Sakis Karidas Σάκης Καρύδας

Personal information
- Born: November 4, 1979 (age 45) Serres, Greece
- Nationality: Greek
- Listed height: 6 ft 1 in (1.85 m)
- Listed weight: 190 lb (86 kg)

Career information
- Playing career: 2003–2017
- Position: Point guard

Career history
- 2003–2005: Xanthi
- 2005–2007: ICBS
- 2007–2008: MENT
- 2008–2011: Ilysiakos
- 2011–2012: KAOD
- 2012–2014: Koroivos
- 2014–2015: Arkadikos
- 2015–2016: Doxa Lefkadas
- 2016–2017: Panionios

Career highlights
- Greek 2nd Division champion (2017); Greek 2nd Division MVP (2014); Greek League steals leader (2011);

= Sakis Karidas =

Greek basketball player

Athanasios "Sakis" Karidas (alternate spelling: Karydas) (Greek: Αθανάσιος "Σάκης" Καρύδας; born November 4, 1979) is a Greek former professional basketball player.
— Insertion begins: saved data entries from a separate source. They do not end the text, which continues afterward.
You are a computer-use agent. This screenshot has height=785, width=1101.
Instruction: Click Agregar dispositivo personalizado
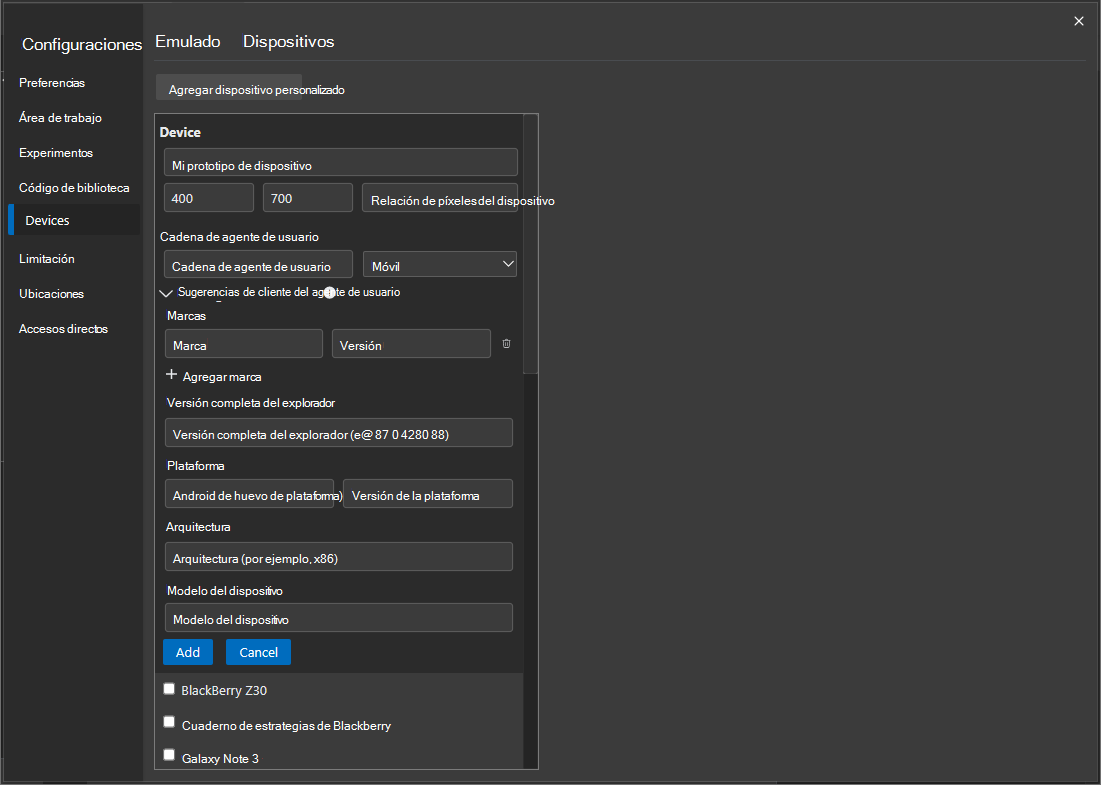[x=228, y=88]
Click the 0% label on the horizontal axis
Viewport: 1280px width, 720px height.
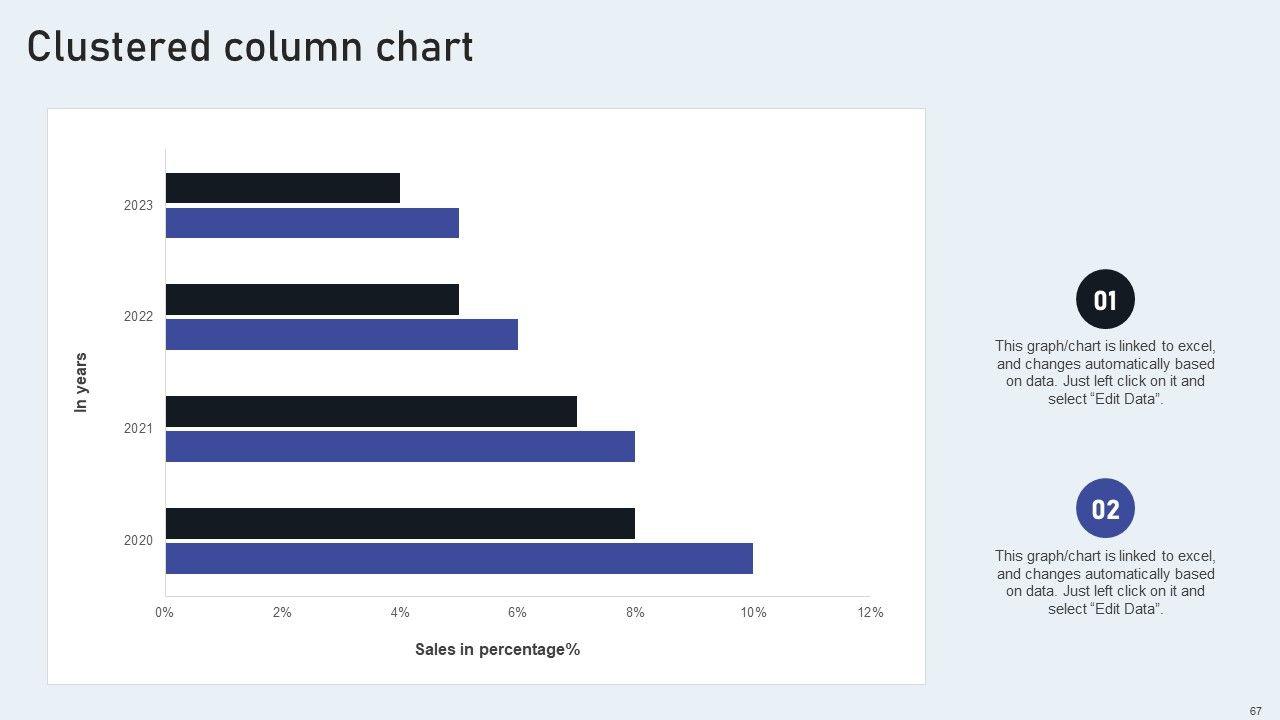[x=165, y=613]
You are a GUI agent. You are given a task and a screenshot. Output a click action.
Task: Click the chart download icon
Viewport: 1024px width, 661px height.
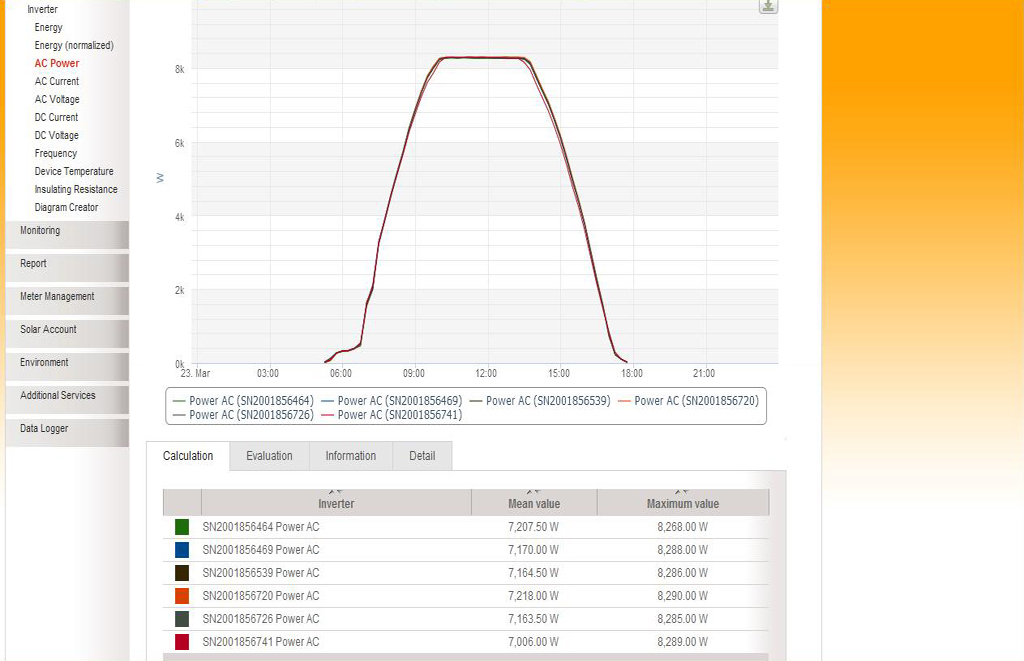pos(767,6)
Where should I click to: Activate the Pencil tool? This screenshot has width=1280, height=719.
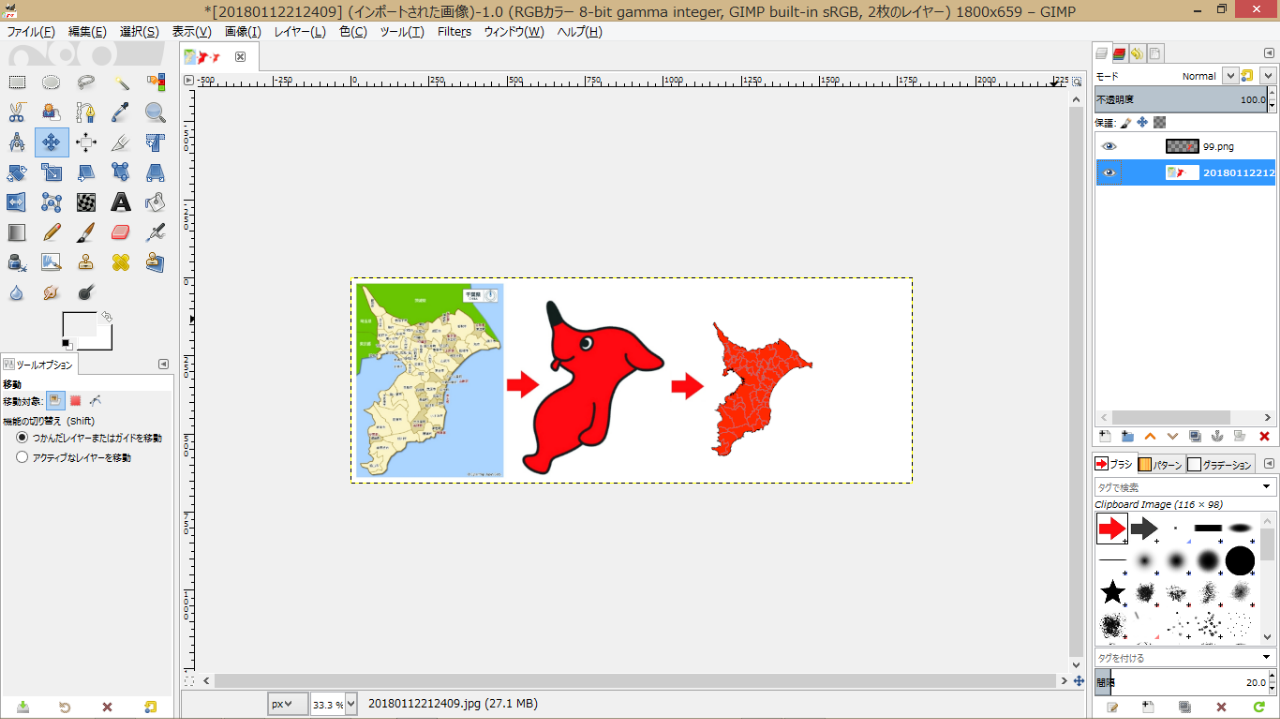52,232
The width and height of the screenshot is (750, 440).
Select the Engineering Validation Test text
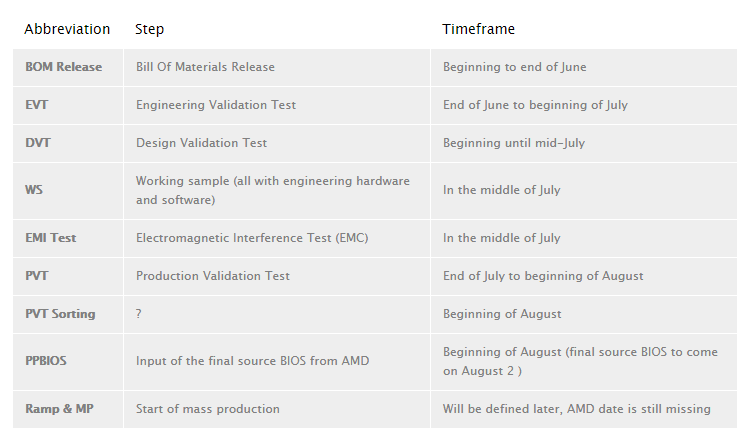pos(216,105)
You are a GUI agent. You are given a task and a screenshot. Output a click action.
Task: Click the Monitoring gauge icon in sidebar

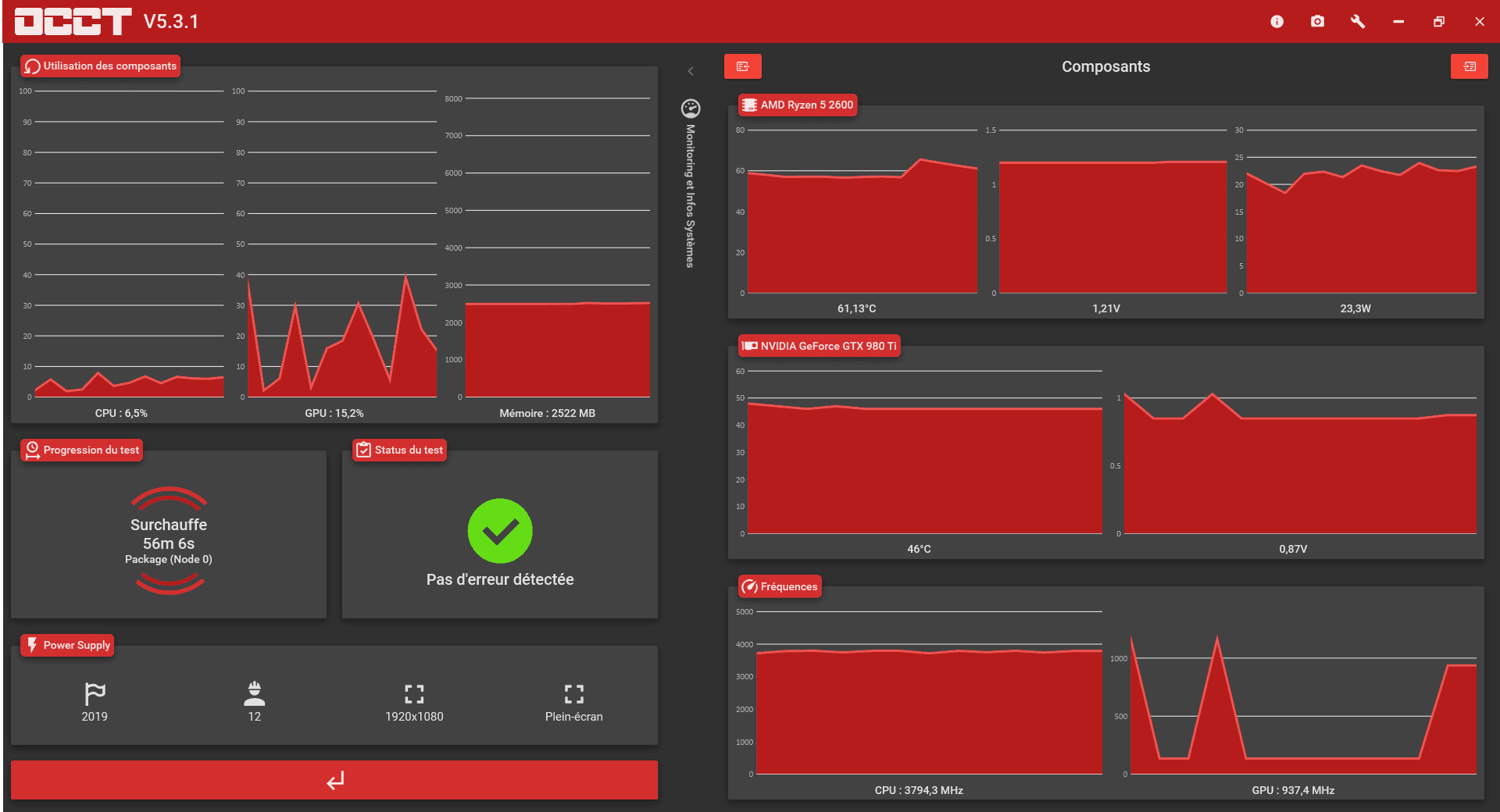(x=691, y=109)
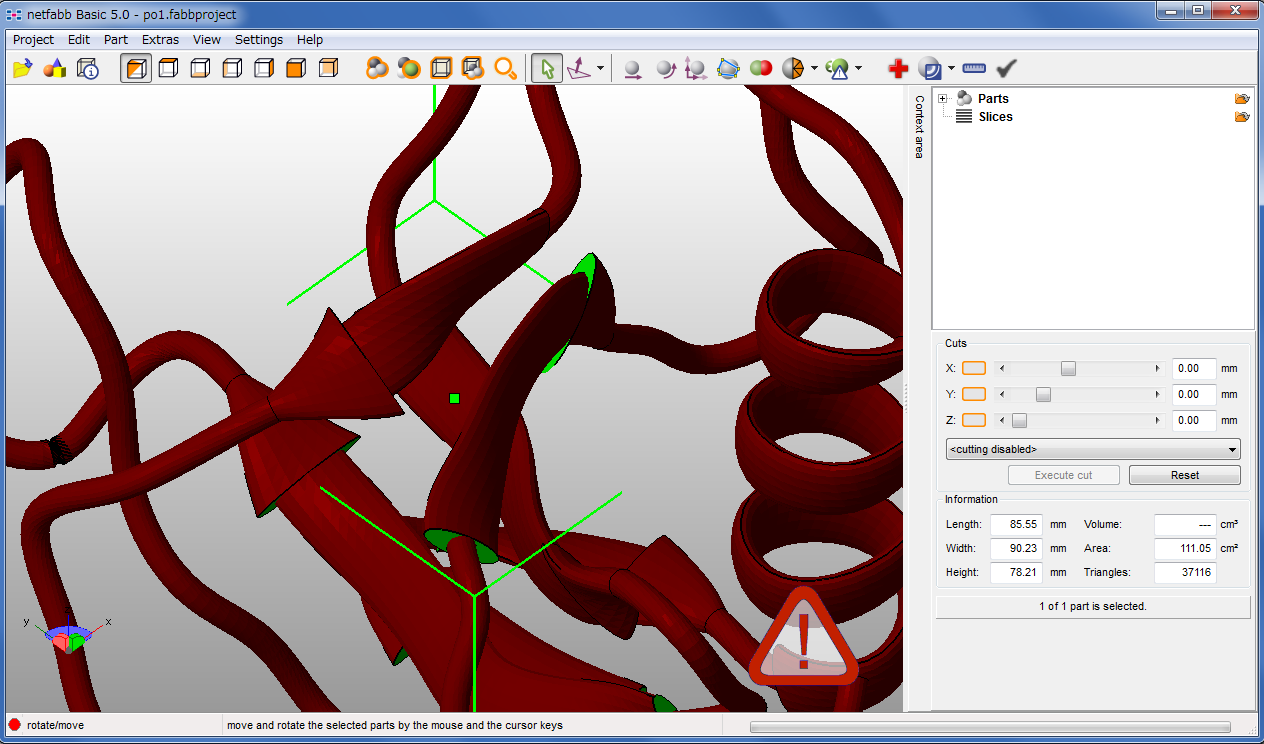This screenshot has height=744, width=1264.
Task: Toggle the Z cut plane button
Action: click(x=973, y=420)

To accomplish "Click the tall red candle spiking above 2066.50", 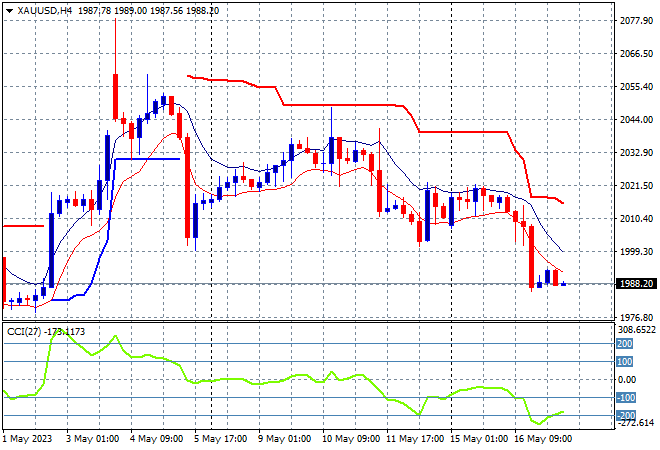I will [x=115, y=97].
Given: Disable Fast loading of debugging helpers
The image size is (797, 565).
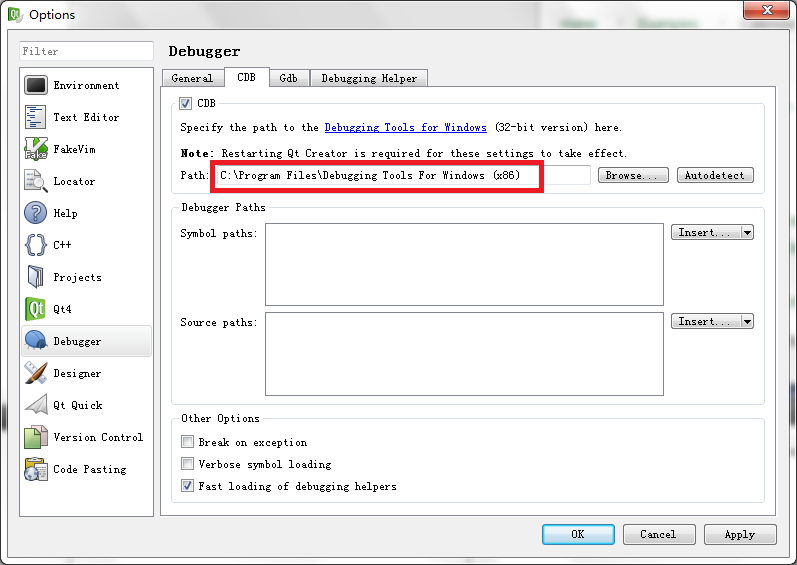Looking at the screenshot, I should pos(187,486).
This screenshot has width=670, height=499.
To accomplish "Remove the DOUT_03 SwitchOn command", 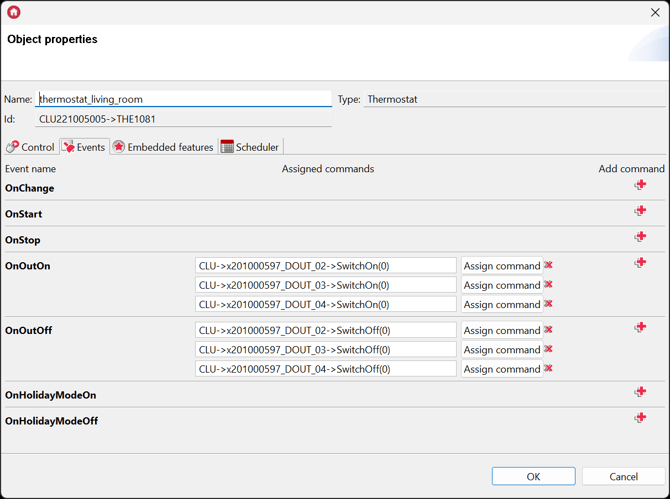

At a height of 6 ft 1 in (1.85 m) tall, he played at the point guard position.

==Professional career==
Karidas began his pro career in 2003 with Xanthi. He then moved to ICBS in 2005. He next played with MENT, whom he joined in 2007. He then moved to Ilysiakos in 2008. In 2011, he signed with KAOD. In 2012, he moved to Koroivos.

In August 2014, he joined SEFA Arkadikos, after being selected as the Greek 2nd Division's MVP. He was a key player in helping SEFA Arkadikos earn promotion to the Greek 1st Division for the 2015–16 season.
He is now the head Coach of the Greek Basketball Club AEB.